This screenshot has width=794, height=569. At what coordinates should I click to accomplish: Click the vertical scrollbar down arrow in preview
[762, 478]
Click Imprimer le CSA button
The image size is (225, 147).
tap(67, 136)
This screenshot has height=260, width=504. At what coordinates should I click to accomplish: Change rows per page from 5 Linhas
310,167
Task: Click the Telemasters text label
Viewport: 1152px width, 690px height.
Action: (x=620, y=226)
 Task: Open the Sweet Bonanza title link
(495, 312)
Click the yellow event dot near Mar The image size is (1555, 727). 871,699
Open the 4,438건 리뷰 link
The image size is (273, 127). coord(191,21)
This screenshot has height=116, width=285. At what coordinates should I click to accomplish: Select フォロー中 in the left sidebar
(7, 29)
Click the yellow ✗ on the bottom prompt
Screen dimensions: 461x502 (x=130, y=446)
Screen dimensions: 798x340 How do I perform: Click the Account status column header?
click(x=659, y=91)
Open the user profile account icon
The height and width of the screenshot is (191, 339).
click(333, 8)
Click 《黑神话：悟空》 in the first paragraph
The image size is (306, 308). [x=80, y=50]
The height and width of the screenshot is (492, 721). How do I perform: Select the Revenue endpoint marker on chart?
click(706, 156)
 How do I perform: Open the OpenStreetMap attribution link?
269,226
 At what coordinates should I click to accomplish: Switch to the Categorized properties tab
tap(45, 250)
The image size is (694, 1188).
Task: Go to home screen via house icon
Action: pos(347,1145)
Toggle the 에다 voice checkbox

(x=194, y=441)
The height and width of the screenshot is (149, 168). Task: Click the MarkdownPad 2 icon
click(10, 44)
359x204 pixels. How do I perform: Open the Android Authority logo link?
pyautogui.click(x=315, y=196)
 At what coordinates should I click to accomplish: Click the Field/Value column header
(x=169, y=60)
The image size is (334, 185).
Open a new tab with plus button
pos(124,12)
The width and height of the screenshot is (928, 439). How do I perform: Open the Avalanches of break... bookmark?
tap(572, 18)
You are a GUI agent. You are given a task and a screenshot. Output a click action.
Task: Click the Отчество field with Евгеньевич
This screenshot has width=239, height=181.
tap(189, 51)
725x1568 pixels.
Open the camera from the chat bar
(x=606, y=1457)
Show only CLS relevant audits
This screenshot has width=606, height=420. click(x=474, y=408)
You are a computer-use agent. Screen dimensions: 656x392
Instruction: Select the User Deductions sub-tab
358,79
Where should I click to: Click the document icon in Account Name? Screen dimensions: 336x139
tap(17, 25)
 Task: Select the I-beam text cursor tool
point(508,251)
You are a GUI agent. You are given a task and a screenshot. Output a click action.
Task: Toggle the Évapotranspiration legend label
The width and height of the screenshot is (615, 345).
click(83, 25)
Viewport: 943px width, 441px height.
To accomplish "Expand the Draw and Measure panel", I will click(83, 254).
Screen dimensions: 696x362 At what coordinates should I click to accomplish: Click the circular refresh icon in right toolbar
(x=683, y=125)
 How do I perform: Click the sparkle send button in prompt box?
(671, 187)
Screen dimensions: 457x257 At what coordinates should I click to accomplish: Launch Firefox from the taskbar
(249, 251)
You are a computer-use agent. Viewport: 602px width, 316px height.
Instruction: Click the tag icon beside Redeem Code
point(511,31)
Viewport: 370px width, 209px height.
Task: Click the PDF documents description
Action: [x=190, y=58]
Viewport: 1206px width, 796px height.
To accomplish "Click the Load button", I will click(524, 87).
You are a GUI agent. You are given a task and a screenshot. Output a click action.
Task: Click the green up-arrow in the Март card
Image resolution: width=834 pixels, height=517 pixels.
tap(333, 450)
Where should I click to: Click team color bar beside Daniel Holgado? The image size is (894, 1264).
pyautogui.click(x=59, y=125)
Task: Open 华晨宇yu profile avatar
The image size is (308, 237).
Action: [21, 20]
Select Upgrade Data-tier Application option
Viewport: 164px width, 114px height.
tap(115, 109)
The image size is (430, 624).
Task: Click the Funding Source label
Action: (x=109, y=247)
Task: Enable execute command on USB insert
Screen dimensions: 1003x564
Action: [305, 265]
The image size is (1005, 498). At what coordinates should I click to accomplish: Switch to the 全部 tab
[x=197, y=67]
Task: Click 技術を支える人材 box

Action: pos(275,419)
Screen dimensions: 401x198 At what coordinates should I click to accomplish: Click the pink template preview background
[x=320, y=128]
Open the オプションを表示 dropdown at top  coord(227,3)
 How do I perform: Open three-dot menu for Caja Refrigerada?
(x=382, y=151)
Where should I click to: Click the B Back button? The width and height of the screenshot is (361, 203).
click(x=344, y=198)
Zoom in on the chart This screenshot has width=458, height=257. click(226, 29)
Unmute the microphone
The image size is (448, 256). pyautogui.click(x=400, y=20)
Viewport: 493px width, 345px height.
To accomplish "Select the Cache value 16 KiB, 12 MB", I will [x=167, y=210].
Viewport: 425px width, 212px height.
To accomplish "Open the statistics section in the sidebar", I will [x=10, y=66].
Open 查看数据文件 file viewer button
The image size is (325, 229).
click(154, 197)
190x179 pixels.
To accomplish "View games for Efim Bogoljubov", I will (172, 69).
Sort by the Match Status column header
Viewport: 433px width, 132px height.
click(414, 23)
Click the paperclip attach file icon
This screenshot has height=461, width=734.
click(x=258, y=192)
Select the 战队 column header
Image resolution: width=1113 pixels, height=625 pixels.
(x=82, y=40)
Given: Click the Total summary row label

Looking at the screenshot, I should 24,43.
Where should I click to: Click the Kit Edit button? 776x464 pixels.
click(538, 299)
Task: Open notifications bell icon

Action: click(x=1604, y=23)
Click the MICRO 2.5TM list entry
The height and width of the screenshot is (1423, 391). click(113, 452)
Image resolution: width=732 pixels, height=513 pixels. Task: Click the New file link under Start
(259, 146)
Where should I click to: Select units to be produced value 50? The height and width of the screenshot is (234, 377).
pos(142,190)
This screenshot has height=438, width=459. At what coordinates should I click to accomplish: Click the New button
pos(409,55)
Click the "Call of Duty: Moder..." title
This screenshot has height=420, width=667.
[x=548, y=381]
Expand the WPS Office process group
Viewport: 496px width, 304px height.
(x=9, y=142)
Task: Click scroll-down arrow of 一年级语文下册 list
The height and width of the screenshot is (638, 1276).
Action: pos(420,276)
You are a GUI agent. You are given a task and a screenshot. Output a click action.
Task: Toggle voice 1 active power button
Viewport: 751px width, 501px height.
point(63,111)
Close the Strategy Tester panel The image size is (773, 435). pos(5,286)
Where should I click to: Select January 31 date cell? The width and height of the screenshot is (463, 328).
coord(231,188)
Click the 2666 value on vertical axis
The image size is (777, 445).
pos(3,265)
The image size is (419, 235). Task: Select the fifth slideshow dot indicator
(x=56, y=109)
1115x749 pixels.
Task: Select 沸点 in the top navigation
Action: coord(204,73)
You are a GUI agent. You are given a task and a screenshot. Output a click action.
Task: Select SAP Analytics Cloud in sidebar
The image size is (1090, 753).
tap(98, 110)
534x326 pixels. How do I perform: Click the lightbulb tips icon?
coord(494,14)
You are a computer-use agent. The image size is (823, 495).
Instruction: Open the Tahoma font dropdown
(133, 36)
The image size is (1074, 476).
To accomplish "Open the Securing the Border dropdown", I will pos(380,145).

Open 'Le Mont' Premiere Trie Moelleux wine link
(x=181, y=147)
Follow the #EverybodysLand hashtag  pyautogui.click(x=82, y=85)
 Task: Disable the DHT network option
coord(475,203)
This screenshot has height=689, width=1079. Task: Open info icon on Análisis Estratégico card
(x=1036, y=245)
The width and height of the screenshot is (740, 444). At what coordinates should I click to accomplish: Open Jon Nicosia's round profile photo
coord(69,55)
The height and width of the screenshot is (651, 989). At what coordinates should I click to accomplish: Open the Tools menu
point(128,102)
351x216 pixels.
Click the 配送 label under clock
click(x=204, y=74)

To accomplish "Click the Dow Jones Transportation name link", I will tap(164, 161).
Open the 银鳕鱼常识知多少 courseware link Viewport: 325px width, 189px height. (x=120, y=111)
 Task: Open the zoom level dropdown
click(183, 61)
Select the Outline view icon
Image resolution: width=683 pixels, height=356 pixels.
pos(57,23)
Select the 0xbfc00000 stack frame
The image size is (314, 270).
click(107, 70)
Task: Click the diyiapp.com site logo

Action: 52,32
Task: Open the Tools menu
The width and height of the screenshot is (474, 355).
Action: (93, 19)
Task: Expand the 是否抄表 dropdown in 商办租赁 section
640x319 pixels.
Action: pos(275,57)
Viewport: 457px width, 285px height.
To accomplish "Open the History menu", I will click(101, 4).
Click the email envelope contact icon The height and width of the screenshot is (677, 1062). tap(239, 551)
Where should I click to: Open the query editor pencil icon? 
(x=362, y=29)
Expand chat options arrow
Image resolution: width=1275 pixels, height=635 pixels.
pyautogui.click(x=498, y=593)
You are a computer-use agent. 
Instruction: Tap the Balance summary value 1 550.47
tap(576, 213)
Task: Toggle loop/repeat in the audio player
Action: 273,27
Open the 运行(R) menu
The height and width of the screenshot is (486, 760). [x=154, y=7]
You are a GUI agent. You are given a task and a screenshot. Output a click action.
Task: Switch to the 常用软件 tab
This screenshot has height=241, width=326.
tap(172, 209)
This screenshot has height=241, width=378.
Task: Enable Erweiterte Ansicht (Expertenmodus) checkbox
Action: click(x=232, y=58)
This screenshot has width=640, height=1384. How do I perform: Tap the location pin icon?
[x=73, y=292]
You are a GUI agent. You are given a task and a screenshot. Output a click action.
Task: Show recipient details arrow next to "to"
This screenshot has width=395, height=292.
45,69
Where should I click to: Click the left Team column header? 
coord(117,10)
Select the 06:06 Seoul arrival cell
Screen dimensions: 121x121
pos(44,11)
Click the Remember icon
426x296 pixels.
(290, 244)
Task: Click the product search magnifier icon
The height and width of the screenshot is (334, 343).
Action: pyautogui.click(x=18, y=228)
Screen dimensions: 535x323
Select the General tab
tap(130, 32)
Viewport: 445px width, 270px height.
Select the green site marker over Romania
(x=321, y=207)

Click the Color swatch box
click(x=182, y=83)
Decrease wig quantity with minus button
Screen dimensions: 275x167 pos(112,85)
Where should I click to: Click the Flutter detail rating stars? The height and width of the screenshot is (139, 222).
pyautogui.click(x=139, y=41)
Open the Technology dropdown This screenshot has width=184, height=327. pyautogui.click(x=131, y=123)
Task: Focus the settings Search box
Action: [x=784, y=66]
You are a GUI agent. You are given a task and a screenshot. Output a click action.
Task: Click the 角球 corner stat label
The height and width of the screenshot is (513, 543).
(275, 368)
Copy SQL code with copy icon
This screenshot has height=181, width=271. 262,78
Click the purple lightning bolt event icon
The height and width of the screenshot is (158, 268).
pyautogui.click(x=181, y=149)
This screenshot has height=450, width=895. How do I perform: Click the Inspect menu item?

(What you need to do) Print exactly the lines above from the one with "How do I perform: Open three-dot" to the one with "Zoom in on the", including both.

(Completed task)
 How do I perform: Open three-dot menu for Caja Refrigerada?
(x=382, y=151)
Where should I click to: Click the B Back button? The width and height of the screenshot is (361, 203).
click(x=344, y=198)
Zoom in on the chart This screenshot has width=458, height=257. click(226, 29)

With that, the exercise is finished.